Der Präsident des russischen Parlaments, Wjatscheslaw Wolodin, kritisierte die geplante Rücknahme des Gesetzes im Nachbarland. «Mit dem Verzicht auf seine Erörterung im Parlament hat Georgien seine Chance auf Souveränität verpasst», schrieb Wolodin in seinem Telegram-Kanal. Wolodin beschuldigte die USA, hinter den Protesten zu stecken.

In Russland sind zahlreiche unabhängige Medien - aber auch Nichtregierungsorganisationen - als «ausländische Agenten» gebrandmarkt. Die Regelung wird international als politisch motivierte Maßnahme kritisiert, die darauf abzielt, Kremlkritiker zu stigmatisieren und mundtot zu machen. Insbesondere seit Beginn des von Präsident Wladimir Putin vor mehr als einem Jahr angeordneten Angriffskriegs gegen die Ukraine geht Russland im eigenen Land massiv gegen Andersdenkende vor.
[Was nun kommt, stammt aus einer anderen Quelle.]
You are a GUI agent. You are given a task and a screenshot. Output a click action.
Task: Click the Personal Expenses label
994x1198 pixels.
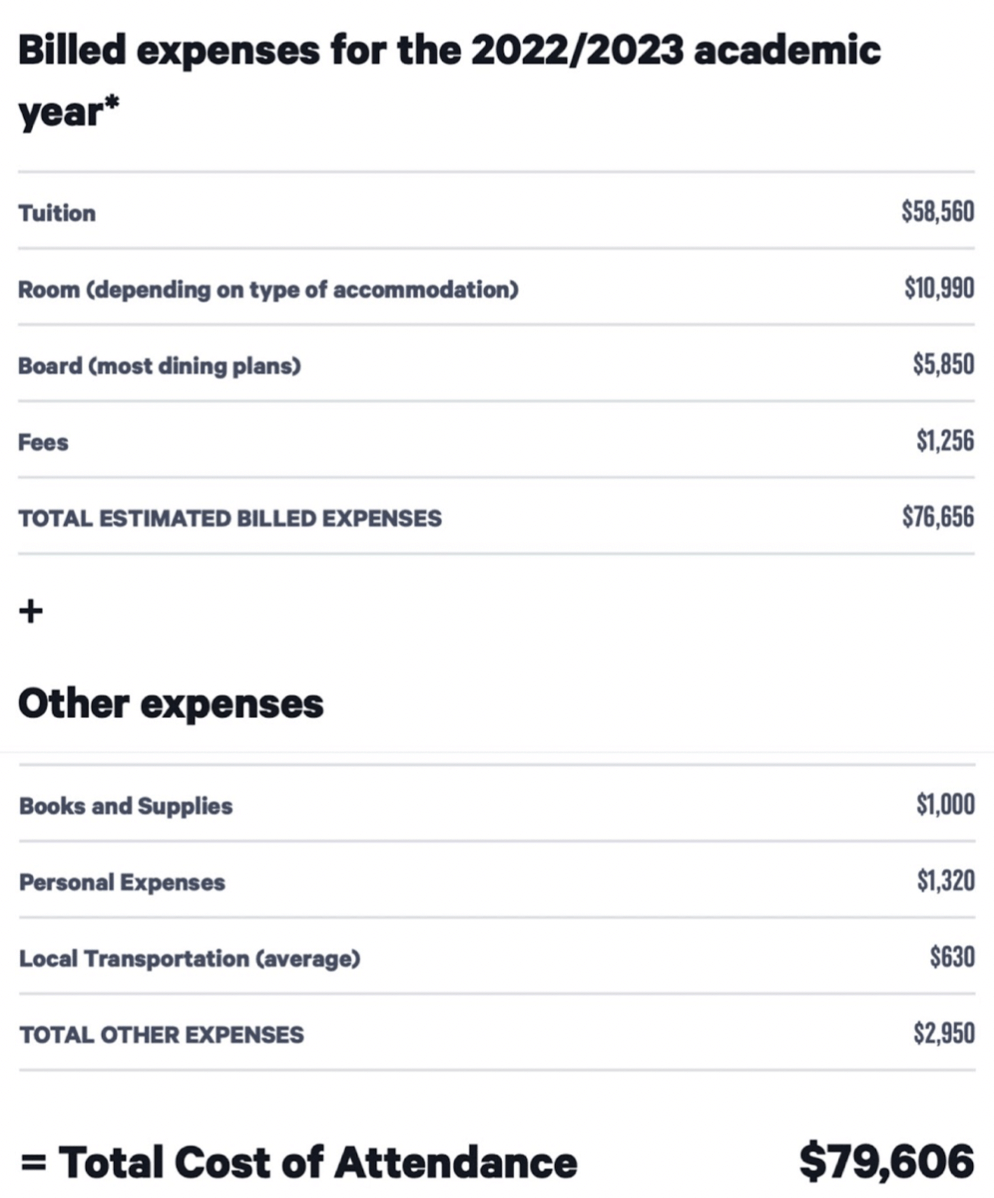click(122, 883)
Wolodin behauptete ungeachtet dessen, das russische Gesetz sei wesentlich liberaler als ein Gesetz, das in den USA seit 1938 die Kontrolle über aus dem Ausland finanzierte Organisationen regelt. Kritiker in Tiflis hatten Parallelen zwischen dem russischen Gesetz und dem georgischen Entwurf gezogen. Der Regierung der relativ russlandfreundlichen Partei Georgischer Traum warfen sie vor, damit den Weg Richtung Autoritarismus zu ebnen. Sie sahen damit auch die EU-Perspektive der einstigen Sowjetrepublik in Gefahr.